Restarting a Xen Server that is out of memory thru Hypervisor

So, you have a xen server, but the virtual machine is not responding, what do you do? You login to the hypervisor and fix it, all right!

Please note for sanitation that random strings have been used instead of real life UUID.

Step 1: Connect Hypervisor

ssh root@somehypervisoriporhostname

Step 2: Check Running Tasks (Task List)

[root@10-1-1-1 ~]# xe task-list
uuid ( RO)                : ff9ca1a3-fc29-a245-1f28-2adc646114a2
          name-label ( RO): Async.VM.clean_reboot
    name-description ( RO):
              status ( RO): pending
            progress ( RO): 0.371


uuid ( RO)                : aff56852-6db4-1ab3-b2b1-33e48c797dbb
          name-label ( RO): Connection to VM console
    name-description ( RO):
              status ( RO): pending
            progress ( RO): 0.000


[root@10-1-1-1 ~]# xe task-list params=all
uuid ( RO)                  : ff9ca1a3-fc29-a245-1f28-2adc646114a2
            name-label ( RO): Async.VM.clean_reboot
      name-description ( RO):
            subtask_of ( RO): 
              subtasks ( RO):
           resident-on ( RO): 43b6096b-09cd-4890-b51b-56e50de573ff
                status ( RO): pending
              progress ( RO): 0.372
                  type ( RO): 
                result ( RO):
               created ( RO): 20151014T15:01:17Z
              finished ( RO): 19700101T00:00:00Z
            error_info ( RO):
    allowed_operations ( RO): Cancel


uuid ( RO)                  : aff56852-6db4-1ab3-b2b1-33e48c797dbb
            name-label ( RO): Connection to VM console
      name-description ( RO):
            subtask_of ( RO): 
              subtasks ( RO):
           resident-on ( RO): 43b6096b-09cd-4890-b51b-56e50de573ff
                status ( RO): pending
              progress ( RO): 0.000
                  type ( RO): 
                result ( RO):
               created ( RO): 20151014T15:57:48Z
              finished ( RO): 19700101T00:00:00Z
            error_info ( RO):
    allowed_operations ( RO):

I could see that there were two tasks running on this slice:

[root@10-1-1-1 ~]# xe vm-list name-label=slice10011111
uuid ( RO)           : 4a9a5dfb-3c4a-b2bb-be7b-db3be6297fff
     name-label ( RW): slice10011111
    power-state ( RO): running

This told me that the slice was running OK. So I am going to cancel the task pending for it


$ xe task-cancel uuid=ff9ca1a3-fc29-a245-1f28-2adc646114a2

Shutdown the server (HALT IT)


[root@10-1-1-1 ~]# xe vm-shutdown --force uuid=4a9a5dfb-3c4a-b2bb-be7b-db3be6297fff
[root@10-1-1-1 ~]# xe vm-list name-label=slice10011111
uuid ( RO)           : 4a9a5dfb-3c4a-b2bb-be7b-db3be6297fff
     name-label ( RW): slice10011111
    power-state ( RO): halted

Start the Virtual Machine

[root@10-1-1-1 ~]# xe vm-start uuid=4a9a5dfb-3c4a-b2bb-be7b-db3be6297fff

At the end I wanted to check if the instance was still causing a large swap as it was when it was running out of memory! That is the reason why I had to start the server.

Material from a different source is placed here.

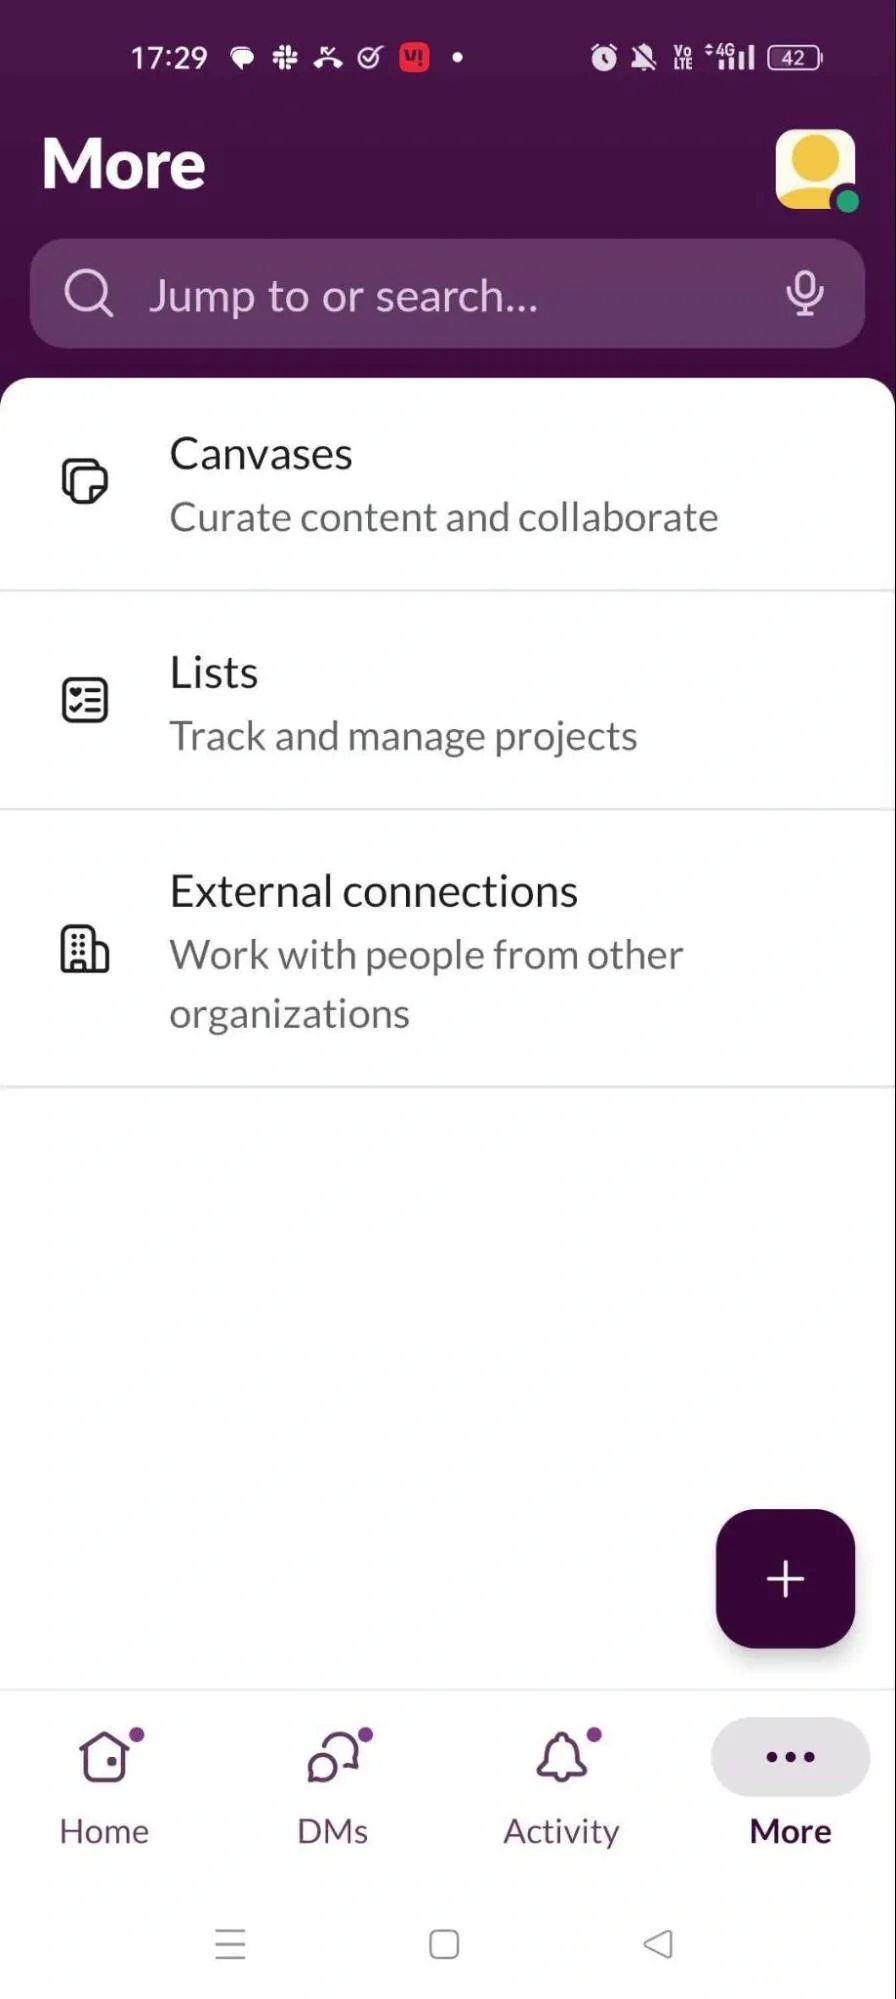Open the profile avatar picture
This screenshot has width=896, height=1999.
[815, 169]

(echo "Slice IO_Read IO_Write Total"; (for uuid in $(xe vbd-list params=uuid | awk '$5{print $5}'); do xe vbd-param-list uuid=$uuid | grep -P "^\s*(io_|vm-name-label|vdi-name-label|vdi-uuid|device)" | awk '{if($1=="vdi-uuid") {hasswap="no";vdi_uuid=$4;}}{if($1=="vm-name-label") name=$4; if($1=="vdi-name-label") {if ($4 ~ /swap/) {hasswap="yes";name=name"-swap"}; if ($5 ~ /ephemeral/) name=name"-eph";} if($1=="device"){if($4=="hda" || $4=="xvda") name=name"-root"; if($4=="xvdc" && hasswap=="no") {vdicmd="xe vdi-list uuid="vdi_uuid" params=name-description --minimal | grep swap >> /dev/null"; swpname=system(vdicmd); if(swpname==0) name=name"-swap"};} if($1=="io_read_kbs") ioread=$4; if($1=="io_write_kbs") iowrite=$4}END{if(substr(name,0,9)!="XenServer") print name" "ioread" "iowrite" "ioread+iowrite}'; done) | sort -k4n) | column -t

Job done!

Playing with Xenstore

So, I have been playing around with xenstore-ls and xenstore-read commands on my Virtual Machine in the cloud. Basically xenstore-ls and xenstore-read are used to retrieve variable information about the network settings which are passed to a vdi when it is being built. Also if the network configuration breaks there is a way to use xenstore-write to read the vm-data read only network variables and the nova agent will be called to reset it.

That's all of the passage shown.